Of all the glaring problems faced by the filmmakers, no other predicament meddles more intrusively than the soundtrack. Whether it’s a matter of sound mixing, effects editing, levels, frequency, composition, or purely selection, a distinct aural confusion is apparent. With overconfidence perhaps more than uncertainty, the range is decisive but flawed, bullying the more important subjects into the background of artistic arrangement. The fact that the notes never lets up, continually transitioning from romantic to suspenseful to mere accompaniment, lends to the overall unnatural abrasiveness.
With juvenile camerawork, generic dialogue and insincere actions, the thankful redeeming light is Dean Cain and Christie Burson, both of whom appear marginally comfortable in their roles. Joe Jones gives off a New Jersey Liam Neeson vibe, while Michael Madsen can’t help but play himself, given a familiar crime boss persona with tongue-twisting insults and contrary mood swings. Most of the supporting cast screams of inexperience, with an exaggeration on mysteriousness – of which the story presents nearly none.

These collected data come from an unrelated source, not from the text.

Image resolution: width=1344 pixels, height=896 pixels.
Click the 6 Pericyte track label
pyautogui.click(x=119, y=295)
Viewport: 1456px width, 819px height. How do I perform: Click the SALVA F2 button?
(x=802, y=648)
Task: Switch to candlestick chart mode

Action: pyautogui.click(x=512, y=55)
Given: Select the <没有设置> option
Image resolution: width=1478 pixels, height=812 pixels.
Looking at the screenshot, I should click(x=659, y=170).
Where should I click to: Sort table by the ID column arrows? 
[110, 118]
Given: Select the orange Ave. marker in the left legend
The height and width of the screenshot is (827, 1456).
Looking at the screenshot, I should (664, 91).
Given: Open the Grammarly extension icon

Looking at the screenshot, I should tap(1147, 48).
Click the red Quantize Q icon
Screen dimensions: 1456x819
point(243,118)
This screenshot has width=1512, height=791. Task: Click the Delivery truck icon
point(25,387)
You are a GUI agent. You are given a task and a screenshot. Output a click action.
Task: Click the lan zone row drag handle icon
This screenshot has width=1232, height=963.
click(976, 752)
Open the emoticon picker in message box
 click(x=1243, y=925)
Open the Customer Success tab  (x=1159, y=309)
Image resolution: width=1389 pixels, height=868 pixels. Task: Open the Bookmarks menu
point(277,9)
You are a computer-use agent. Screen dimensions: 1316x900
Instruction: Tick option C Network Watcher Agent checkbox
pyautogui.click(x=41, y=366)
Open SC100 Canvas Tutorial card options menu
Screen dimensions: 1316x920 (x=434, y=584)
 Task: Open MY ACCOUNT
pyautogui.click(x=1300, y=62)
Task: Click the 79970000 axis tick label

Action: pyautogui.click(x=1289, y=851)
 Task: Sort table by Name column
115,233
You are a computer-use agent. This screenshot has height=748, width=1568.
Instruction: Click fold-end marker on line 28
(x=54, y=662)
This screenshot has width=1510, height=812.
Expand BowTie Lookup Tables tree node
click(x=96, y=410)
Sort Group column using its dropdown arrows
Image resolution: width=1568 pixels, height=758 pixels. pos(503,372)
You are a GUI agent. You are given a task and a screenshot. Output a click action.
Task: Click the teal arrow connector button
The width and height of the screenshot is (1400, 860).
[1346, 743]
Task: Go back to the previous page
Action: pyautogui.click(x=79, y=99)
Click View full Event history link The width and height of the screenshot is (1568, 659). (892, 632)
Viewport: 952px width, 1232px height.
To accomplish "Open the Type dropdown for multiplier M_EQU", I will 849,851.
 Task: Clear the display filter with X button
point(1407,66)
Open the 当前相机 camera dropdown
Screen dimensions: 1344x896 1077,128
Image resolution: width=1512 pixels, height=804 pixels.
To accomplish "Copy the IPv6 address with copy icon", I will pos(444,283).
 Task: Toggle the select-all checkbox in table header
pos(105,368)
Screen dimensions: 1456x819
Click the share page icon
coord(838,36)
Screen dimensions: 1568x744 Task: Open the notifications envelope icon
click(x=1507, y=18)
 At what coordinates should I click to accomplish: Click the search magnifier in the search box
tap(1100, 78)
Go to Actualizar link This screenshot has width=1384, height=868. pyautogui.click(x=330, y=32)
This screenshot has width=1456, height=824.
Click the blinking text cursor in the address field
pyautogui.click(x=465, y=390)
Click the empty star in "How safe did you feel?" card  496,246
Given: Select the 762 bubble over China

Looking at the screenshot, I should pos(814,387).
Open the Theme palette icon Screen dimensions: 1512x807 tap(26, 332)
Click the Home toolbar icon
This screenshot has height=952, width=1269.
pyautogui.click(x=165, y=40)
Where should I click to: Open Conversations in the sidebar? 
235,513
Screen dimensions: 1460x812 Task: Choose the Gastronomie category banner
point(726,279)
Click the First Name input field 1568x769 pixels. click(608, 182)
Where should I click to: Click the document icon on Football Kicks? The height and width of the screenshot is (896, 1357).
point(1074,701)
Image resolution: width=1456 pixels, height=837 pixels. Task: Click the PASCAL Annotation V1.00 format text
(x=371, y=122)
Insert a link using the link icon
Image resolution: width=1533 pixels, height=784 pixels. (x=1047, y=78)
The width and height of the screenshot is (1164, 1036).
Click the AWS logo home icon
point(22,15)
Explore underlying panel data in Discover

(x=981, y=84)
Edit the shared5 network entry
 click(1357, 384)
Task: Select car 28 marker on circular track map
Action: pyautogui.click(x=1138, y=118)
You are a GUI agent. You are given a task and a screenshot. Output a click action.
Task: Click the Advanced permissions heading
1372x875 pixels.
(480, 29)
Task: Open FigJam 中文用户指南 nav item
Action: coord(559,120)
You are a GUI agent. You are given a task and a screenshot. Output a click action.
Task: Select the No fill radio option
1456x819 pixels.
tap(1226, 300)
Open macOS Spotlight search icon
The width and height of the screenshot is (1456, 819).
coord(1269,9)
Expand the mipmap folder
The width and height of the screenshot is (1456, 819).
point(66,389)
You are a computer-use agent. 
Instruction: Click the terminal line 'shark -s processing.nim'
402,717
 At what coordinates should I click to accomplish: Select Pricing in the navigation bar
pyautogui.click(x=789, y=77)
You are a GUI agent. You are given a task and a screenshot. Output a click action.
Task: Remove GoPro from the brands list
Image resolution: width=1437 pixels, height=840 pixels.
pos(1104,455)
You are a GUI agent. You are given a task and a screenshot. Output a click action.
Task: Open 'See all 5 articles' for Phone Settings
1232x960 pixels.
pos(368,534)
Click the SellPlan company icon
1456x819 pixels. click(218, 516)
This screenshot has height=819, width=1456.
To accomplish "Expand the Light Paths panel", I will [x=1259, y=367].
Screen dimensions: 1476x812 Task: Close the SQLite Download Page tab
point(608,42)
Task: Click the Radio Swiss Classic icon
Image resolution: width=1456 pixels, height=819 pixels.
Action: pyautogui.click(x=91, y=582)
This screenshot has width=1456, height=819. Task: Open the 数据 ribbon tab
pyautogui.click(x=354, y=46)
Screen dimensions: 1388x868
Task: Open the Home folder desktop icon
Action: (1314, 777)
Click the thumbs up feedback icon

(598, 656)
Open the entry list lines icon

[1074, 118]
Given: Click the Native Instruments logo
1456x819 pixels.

If it weren’t bad enough that clerks, bodyguards and detectives seem stiff, inconsequential and generally uneasy, and that sex scenes play out with participants remaining fully clothed, the lack of genuine mystery is irritating at best. Instead of luring the audience in with the disorienting timeline and cutaways from character shock, the only puzzlement is handed to Michael in the film, not the viewers who are in on the scheme entirely too much. Rather than solving a conundrum as the leads uncover clues, we’re given every indication and each solution far in advance, leaving nothing to ponder except why the murder-mystery perplexity vanished from the get-go.